▶ SHORT TASK
Extract every line of the records that contains the word "what".

(Dataset entries)

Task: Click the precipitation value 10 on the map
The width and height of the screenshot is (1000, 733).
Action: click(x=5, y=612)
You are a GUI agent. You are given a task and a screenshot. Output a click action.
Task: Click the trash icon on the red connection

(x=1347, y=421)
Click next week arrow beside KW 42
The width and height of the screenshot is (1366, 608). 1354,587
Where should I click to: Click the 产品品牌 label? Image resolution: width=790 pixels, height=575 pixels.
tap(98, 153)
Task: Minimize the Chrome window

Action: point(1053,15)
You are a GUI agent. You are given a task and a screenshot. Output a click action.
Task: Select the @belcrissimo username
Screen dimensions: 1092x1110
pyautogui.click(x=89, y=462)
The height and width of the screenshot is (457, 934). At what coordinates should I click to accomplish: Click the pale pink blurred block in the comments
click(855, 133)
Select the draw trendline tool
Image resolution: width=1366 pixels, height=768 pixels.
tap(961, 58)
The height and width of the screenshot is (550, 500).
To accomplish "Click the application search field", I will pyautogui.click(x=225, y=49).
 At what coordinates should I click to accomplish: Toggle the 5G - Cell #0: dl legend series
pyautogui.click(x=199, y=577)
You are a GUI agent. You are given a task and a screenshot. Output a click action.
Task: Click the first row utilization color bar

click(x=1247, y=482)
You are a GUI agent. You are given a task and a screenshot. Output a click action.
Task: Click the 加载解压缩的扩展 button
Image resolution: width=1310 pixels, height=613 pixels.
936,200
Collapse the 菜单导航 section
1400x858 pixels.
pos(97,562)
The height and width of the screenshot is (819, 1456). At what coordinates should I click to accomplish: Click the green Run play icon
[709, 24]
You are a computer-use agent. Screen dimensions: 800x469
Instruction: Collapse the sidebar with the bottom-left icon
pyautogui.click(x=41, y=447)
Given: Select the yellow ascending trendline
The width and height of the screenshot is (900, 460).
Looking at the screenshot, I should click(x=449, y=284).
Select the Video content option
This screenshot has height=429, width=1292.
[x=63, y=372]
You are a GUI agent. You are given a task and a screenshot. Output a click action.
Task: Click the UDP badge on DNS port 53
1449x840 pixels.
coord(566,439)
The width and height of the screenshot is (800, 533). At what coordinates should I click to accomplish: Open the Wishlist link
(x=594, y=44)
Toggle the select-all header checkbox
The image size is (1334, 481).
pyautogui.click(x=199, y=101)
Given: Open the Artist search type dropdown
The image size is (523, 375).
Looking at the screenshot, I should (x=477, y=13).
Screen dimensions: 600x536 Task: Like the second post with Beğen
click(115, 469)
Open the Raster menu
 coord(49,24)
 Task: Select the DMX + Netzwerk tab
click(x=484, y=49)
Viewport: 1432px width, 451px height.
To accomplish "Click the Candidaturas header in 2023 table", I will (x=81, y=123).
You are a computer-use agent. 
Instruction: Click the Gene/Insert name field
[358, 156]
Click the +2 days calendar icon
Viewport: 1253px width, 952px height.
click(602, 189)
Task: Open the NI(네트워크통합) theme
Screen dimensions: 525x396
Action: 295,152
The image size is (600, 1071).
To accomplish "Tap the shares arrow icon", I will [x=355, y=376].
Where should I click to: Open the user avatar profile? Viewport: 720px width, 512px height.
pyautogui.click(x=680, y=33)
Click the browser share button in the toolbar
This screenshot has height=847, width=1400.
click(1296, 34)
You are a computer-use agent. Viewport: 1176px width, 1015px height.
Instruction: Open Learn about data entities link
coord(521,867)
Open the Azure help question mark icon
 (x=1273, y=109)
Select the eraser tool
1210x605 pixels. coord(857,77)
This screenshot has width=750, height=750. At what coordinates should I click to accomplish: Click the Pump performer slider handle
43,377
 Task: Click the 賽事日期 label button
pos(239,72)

▶ FULL SOLUTION
The height and width of the screenshot is (457, 934). At what coordinates should I click to accomplish: Click the pale pink blurred block in the comments
 At what coordinates should I click to accomplish: Toggle the 5G - Cell #0: dl legend series
The height and width of the screenshot is (819, 1456). At what coordinates should I click to accomplish: Click the green Run play icon
The width and height of the screenshot is (800, 533). At what coordinates should I click to accomplish: Open the Wishlist link
This screenshot has width=750, height=750. At what coordinates should I click to accomplish: Click the Pump performer slider handle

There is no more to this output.